(Beginning of DOCUMENT EXCERPT)

Ten Police Test Positive for Coronavirus on Migrant Hotspot Island

Migrants escorted by Guardia Di finanza police queue to board on a tourists ferry boat to Porto Empedocle in the Italian Pelagie Island of Lampedusa on July 29, 2020. - Boats with migrants mainly from Tunisia continue to arrive on the Italian island of Lampedusa. Intercepted by the boats of …

Policemen on the migrant hotspot island of Lampedusa have complained they are not getting enough protection after ten officers tested positive for the Wuhan virus.

Currently, 500 migrants live on the island, a hotspot for illegal aliens arriving mainly from Tunisia and Libya, with 60 migrants testing positive for the coronavirus in recent weeks.

As a result, local police unions have expressed anger over a lack of protection for officers from the spread of infection, newspaper Il Giornale reports.

Valter Mazzetti, secretary-general of the Fsp Polizia di Stato union, said of the situation: “The officers on duty in Lampedusa pay for someone’s indifference and superficiality, and it is time for them to find out who, and for this someone to pay.”

“You can’t play with the health of cops like that,” Mazzetti continued, claiming the union had been working since last August to improve conditions and noted that the migrant structure on the island has capacity for just under 200 people but often hosts over a thousand migrants at a time.

Mazzetti went on to add that many of the migrants at the centre do not wear masks. Officers also must remain inside the centre with the illegal aliens to prevent riots, but lamented that ten officers could not stop a thousand migrants from rioting if such an event were to occur.

This year, Italy has seen a surge of asylum seekers arriving compared to the first months of 2020, with Lampedusa seeing nearly double the number of new landings.

As the warmer summer months approach, people-smugglers and traffickers are believed to be using new tactics to advance their business, including putting vulnerable pregnant women on board boats to stir public sympathies and expedite rescue operations in the Mediterranean sea.

(End of DOCUMENT EXCERPT)

### WHAT YOU NEED TO DO
1. Reproduce the passage of the article on police infections in Lampedusa starting at "Policemen on the" and ending at "the Wuhan virus.".
2. Name every country that the article on police infections in Lampedusa mentions by name.
3. Translate this sentence from the article on police infections in Lampedusa into Spanish: "As a result, local police unions have expressed anger over a lack of protection for officers from the spread of infection, newspaper Il Giornale reports."

(Beginning of PROVIDED MATERIAL)

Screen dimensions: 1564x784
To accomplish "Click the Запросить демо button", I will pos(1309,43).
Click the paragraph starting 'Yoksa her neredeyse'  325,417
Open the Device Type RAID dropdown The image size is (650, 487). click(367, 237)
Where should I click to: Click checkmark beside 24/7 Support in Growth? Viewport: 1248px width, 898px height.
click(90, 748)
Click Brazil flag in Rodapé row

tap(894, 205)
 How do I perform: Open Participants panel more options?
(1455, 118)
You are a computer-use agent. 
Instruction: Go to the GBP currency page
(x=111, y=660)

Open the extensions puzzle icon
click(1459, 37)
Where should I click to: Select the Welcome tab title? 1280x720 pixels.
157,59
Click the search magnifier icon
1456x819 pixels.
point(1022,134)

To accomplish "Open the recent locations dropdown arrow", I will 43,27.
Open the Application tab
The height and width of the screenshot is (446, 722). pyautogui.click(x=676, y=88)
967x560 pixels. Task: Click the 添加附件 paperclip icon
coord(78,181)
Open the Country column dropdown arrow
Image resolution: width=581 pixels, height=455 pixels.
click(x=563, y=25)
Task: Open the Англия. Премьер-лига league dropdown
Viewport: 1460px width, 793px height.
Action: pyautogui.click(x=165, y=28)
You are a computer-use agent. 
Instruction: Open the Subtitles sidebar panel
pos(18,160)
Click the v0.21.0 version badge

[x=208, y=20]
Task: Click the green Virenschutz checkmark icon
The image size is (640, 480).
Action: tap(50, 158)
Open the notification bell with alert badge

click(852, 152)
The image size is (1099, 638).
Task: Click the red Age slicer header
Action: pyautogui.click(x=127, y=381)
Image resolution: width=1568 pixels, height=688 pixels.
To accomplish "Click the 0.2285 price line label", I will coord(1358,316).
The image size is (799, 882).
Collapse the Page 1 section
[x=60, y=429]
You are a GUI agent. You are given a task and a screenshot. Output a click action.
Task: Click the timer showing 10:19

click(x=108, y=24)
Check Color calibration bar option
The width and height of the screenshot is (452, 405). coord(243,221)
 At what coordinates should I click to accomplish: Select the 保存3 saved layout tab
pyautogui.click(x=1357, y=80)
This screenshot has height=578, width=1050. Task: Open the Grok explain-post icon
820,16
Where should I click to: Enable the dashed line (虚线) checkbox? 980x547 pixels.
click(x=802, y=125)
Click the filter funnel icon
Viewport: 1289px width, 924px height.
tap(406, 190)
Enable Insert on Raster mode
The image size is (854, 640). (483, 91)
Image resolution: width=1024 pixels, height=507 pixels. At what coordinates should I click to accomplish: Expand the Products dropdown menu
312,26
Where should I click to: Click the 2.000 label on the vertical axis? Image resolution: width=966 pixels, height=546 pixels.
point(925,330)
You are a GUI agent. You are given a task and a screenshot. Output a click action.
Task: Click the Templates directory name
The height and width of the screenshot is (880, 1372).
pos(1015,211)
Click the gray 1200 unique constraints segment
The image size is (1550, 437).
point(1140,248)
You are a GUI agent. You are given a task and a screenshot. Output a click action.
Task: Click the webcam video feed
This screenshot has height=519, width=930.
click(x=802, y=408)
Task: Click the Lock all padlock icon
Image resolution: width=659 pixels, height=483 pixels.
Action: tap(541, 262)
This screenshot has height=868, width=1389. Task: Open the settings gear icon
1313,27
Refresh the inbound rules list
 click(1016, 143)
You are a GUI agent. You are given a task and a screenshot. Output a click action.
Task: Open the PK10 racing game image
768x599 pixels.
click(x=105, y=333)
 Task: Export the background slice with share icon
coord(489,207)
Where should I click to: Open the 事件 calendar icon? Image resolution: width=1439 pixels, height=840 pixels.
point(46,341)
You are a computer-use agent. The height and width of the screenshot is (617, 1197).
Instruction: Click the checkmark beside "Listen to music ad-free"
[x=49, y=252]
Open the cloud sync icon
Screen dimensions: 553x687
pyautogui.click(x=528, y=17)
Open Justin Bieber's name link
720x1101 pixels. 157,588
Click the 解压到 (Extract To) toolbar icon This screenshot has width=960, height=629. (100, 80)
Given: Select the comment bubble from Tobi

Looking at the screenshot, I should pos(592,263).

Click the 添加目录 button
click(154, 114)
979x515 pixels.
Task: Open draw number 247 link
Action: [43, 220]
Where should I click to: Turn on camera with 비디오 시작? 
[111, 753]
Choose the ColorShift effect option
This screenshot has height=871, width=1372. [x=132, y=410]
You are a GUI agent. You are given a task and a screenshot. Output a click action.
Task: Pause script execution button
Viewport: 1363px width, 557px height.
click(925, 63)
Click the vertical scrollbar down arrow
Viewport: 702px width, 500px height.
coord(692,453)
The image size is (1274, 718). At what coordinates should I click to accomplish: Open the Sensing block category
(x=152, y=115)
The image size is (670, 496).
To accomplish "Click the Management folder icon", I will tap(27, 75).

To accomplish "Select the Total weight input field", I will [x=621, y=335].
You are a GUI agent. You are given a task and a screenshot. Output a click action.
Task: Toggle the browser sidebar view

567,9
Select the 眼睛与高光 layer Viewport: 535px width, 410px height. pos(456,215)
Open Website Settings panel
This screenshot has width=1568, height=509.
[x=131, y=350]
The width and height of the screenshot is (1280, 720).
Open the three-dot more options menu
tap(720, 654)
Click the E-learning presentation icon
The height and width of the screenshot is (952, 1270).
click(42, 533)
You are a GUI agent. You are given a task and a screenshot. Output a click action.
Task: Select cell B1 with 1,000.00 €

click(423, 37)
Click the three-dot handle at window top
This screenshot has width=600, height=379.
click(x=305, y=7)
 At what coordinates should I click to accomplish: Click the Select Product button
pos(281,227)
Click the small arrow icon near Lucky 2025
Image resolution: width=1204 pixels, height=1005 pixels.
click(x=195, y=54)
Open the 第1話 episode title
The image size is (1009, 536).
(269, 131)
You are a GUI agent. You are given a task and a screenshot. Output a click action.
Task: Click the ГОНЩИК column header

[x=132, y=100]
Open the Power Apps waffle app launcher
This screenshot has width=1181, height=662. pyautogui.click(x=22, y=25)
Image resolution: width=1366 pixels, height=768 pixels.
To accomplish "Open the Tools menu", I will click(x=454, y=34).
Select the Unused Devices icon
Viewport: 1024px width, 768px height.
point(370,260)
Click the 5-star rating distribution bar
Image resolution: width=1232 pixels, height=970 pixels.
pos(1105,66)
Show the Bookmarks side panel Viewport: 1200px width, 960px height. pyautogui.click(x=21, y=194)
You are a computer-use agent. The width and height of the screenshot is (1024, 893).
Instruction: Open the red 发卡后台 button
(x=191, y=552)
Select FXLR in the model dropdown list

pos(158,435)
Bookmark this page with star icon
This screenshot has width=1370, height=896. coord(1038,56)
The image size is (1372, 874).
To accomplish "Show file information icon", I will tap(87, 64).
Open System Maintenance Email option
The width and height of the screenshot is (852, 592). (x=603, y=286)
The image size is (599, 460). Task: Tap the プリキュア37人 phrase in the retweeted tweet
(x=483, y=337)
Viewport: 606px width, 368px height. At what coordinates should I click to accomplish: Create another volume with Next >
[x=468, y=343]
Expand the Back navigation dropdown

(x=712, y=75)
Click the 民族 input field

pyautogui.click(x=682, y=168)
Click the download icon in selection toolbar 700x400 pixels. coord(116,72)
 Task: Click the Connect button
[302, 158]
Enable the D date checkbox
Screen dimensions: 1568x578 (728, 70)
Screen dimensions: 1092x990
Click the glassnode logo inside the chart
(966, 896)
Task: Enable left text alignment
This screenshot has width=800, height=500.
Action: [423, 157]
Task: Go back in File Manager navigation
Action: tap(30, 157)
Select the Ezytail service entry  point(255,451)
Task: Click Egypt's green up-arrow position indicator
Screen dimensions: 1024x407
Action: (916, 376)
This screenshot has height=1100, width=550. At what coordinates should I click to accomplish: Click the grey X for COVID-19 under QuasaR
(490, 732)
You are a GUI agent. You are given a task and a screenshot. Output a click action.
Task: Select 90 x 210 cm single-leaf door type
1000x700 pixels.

(End of PROVIDED MATERIAL)

### EXPECTED RESULTS
1.
Policemen on the migrant hotspot island of Lampedusa have complained they are not getting enough protection after ten officers tested positive for the Wuhan virus.

2. Tunisia, Libya, Italy

3. Como resultado, los sindicatos policiales locales han expresado su enojo por la falta de protección de los agentes frente a la propagación de la infección, informa el periódico Il Giornale.